Estaba en el mismo bar de siempre, en donde martes y jueves, a la misma hora, nos encontrábamos con mi hija.
En esa mesa, que casi ya es mía, por hábito, por uso, en el rincón contra la vidriera que da a la calle, enfrentado con la pared de espejos que devuelven mi imagen gastada de experiencias vividas, y a la que no quiero dedicarle más que una rápida mirada, casi de espaldas al resto del pequeño mundo del lugar, ese jueves, que estaba bastante desanimado, compartíamos el habitual café y la conversación íntima de esas tardes.
Ella se acercó despacio, sin hacer ruido, como respetando mis pensamientos perdidos. La percibí a mi lado, más que verla. Cuando giré la cabeza hacia donde estaba parada, comenzó con su estudiado monólogo.
-- Disculpe señorita, disculpe caballero, que distraiga su atención. En mi casa somos seis hermanitos, mi madre no tiene trabajo y no tenemos nada para comer.
Hizo una breve pausa, respiró profundamente y continuó
-- Quisiera pedirle a usted, si fuera tan amable, que me ayudara con una moneda.
Dicho esto, quedó en silencio, esperando mi reacción, y recuperando el ritmo de su respiración.
Su figura delgada, vestida con su humilde, pero limpio y bien cuidado vestido, que llegaba por debajo de sus flacas rodillas, con su pelo lacio, negro y largo, cayendo más abajo de sus hombros, se erguía a mi lado, quedando ambos a la misma altura, yo sentado y ella de pie.
Y unos ojos oscuros, de mirada intensa y vivaz, dulces a pesar de su situación, se clavaron en los míos.
Estaba realmente sorprendido por la claridad, la soltura y la perfección de su discurso, y por la fuerza y la profundidad con que me miró.
Eché mano al bolsillo y le entregué una moneda que tomó en su manita, tan pequeña.
Antes que se fuera la detuve un momento y le pregunté
-- ¿Cuál es tu nombre?
-- Celeste, respondió rápidamente.
--¿Cuántos años tienes?

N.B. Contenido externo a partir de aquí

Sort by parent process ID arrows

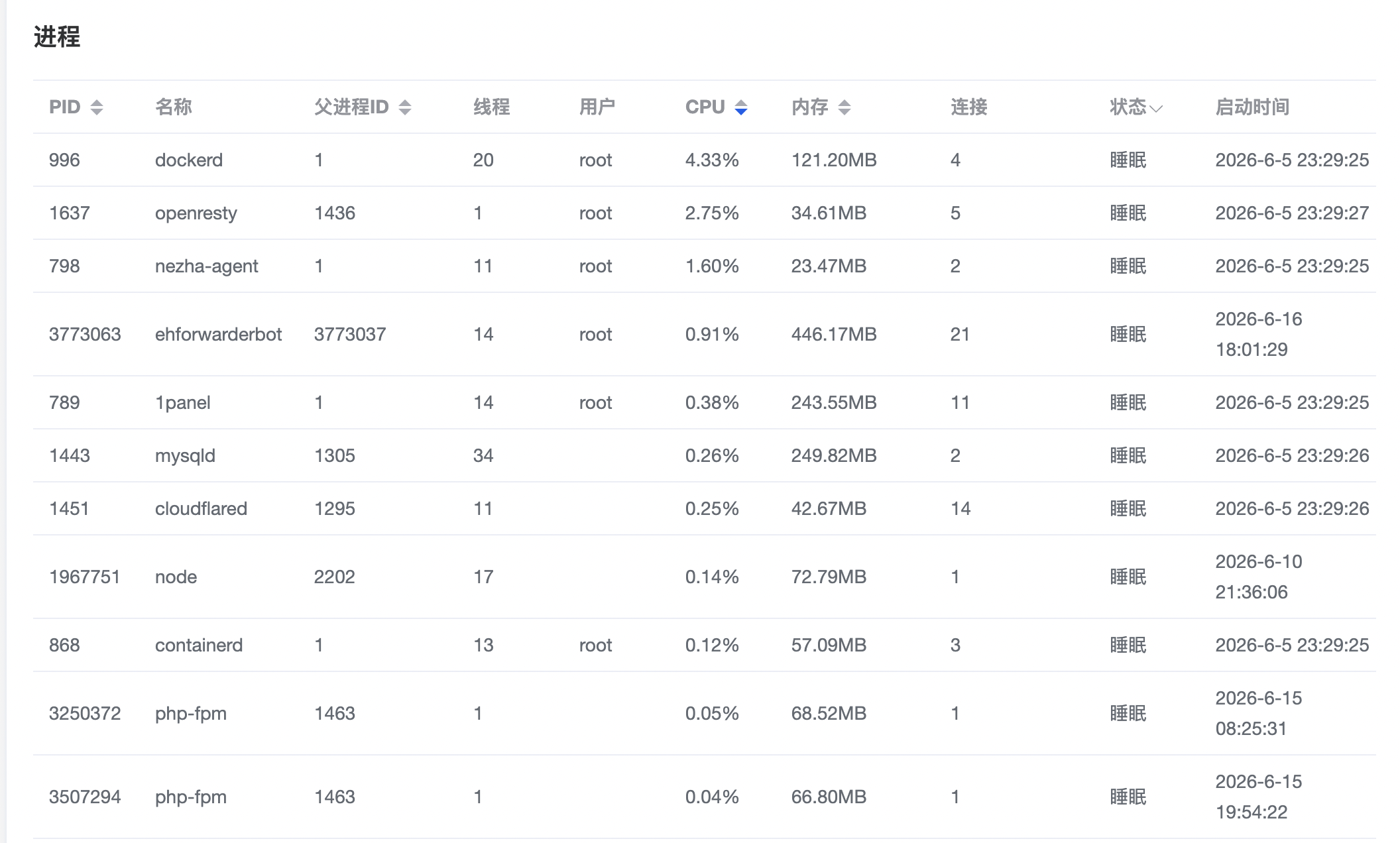405,107
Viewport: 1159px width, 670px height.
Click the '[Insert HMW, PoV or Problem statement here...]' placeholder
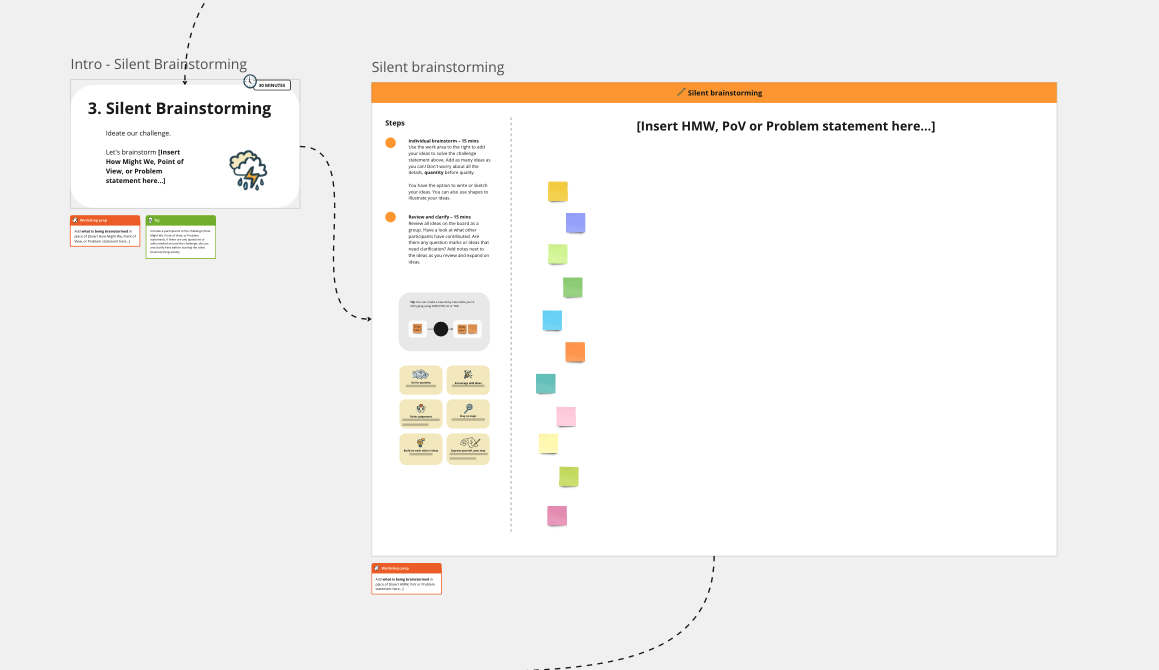[785, 126]
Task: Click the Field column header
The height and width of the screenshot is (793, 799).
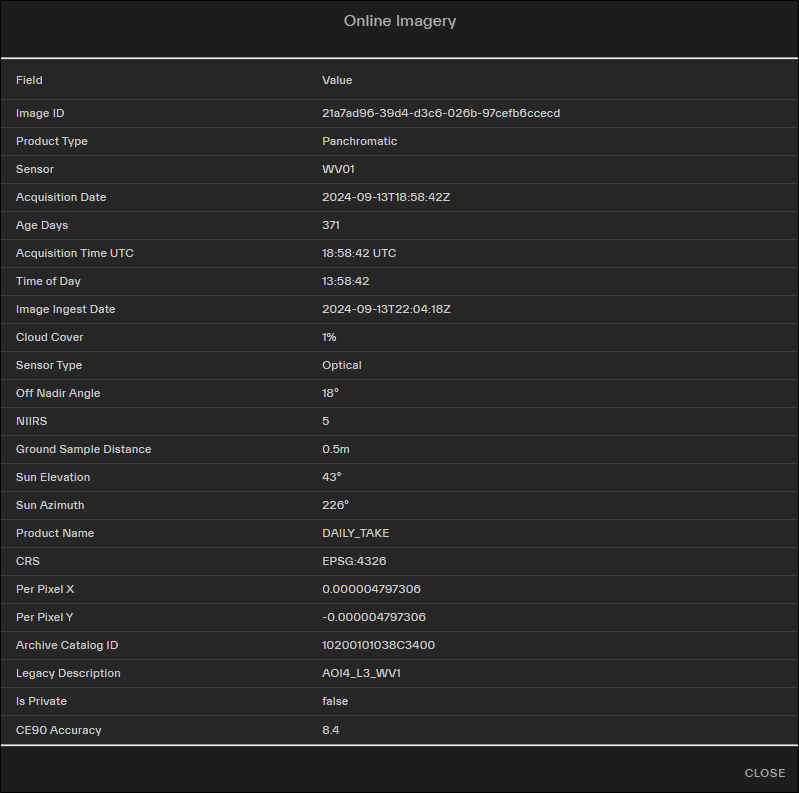Action: pos(29,80)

Volví a preguntar
-- Siete, contestó amablemente.
Y se alejó hacia otras mesas, a repetir su triste alegato de pobreza infantil.

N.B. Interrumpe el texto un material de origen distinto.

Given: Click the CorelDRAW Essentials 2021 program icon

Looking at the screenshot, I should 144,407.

Muchas otras veces la encontré en el mismo bar, recitando su letanía, pero esa tarde, en la que estaba abatido por el desánimo y la angustia, ella fue la breve y dulce compañía que acabó con mis tristes pensamientos, logrando reconciliarme con la vida cuando, a través de sus ojos transmitió paz a mi alma atribulada.